■ **Extract provided**
/---

We plot the congestion for each road

In [None]:
plot_congestion_distribution_dir(x=0,y=0)

In [None]:
plot_congestion_distribution_dir(x=0,y=1)

In [None]:
plot_congestion_distribution_dir(x=0,y=2)

In [None]:
plot_congestion_distribution_dir(x=1,y=0)

In [None]:
plot_congestion_distribution_dir(x=1,y=1)

In [None]:
plot_congestion_distribution_dir(x=1,y=2)

In [None]:
plot_congestion_distribution_dir(x=2,y=0)

In [None]:
plot_congestion_distribution_dir(x=2,y=1)

In [None]:
plot_congestion_distribution_dir(x=2,y=2)

### Congestion road comparisons

In [None]:
plt.subplots(figsize=(25, 6))
ax = sns.barplot(data = train_df, x = "coordinates", y="congestion", hue = "direction");
ax.set_xlabel("Coordinates (xy)");
ax.set_ylabel("Congestion");

In [None]:
plt.subplots(figsize=(10, 6))
ax = sns.barplot(data = train_df, x = "direction", y="congestion");
ax.set_xlabel("Direction");
ax.set_ylabel("Congestion");

We replot the grid showing the roadway directions at each point, but with the length of the lines representing the mean congestion levels. The longer the line the higher the mean congestion level:

In [None]:
plt.figure(figsize=(9, 12))
ax = sns.scatterplot(data = train_df, x = "x", y = "y", color="red")
ax.set_xticks([0,1,2])
ax.set_yticks([0,1,2,3])
for row in coordinate_direction.values:
    for direction in row[2]:
        
        temp_df = train_df[(train_df["x"] == row[0]) & (train_df["y"] == row[1]) & (train_df["direction"] == direction)]
        mean_congestion = temp_df["congestion"].mean()
        
        plt.plot([row[0],row[0] + 0.5*mean_congestion/100*dir_dict.get(direction)[0]], [row[1] , row[1] + 0.5*mean_congestion/100*dir_dict.get(direction)[1]], linewidth=3, color = "red")

# 4 - Time Analysis
<a id="time"></a>

In [None]:
print("First recorded time:", train_df["time"].min())
print("Last recorded time:", train_df["time"].max())
print("Data time range:", train_df["time"].max() - train_df["time"].min())

In [None]:
train_df[(train_df["x"] == 1) & (train_df["y"] == 0) & (train_df["direction"] == "NB")]["time"]

**Observation** 
- Data is recorded in 20 minute time intervals. 
- Data is first recorded on 1st April 1991 
- Data is last recorded on 30th September 1991
- Data is recorded over a 6 month period (182.5 days)

## Missing Data

<a id="missing"></a>

In [None]:
timedelta = pd.Series(train_df["time"].unique()).diff(periods=1).reset_index().rename(columns={0:"TimeDelta"})

t = timedelta[timedelta["TimeDelta"] != pd.Timedelta('0 days 00:20:00')].drop(columns="index").drop(0)
print("Number of missing periods", len(t))
print("Max time of missing period", max(t["TimeDelta"]))

\---

■ **Your tasks**
**A)** Answer these questions about the congestion analysis notebook:
(i) In the replotted grid, what does the length of each line stand for?
(ii) At what time interval is the data recorded?
(iii) Over how many days is the data recorded?
**B)** Copy the congestion analysis notebook from "We replot the" to "ax.set_yticks([0,1,2,3])", keeping every character unchanged.

■ **Data shown**

/---

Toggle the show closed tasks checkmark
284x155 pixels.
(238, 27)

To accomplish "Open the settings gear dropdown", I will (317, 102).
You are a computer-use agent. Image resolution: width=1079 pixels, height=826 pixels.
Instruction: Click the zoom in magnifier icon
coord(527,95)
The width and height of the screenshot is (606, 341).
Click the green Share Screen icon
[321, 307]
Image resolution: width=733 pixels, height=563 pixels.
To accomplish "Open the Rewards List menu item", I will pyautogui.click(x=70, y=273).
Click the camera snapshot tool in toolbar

\---

■ **Answer set**
**A)**
(i) The mean congestion level
(ii) Every 20 minutes
(iii) 182.5 days

**B)**
We replot the grid showing the roadway directions at each point, but with the length of the lines representing the mean congestion levels. The longer the line the higher the mean congestion level:

In [None]:
plt.figure(figsize=(9, 12))
ax = sns.scatterplot(data = train_df, x = "x", y = "y", color="red")
ax.set_xticks([0,1,2])
ax.set_yticks([0,1,2,3])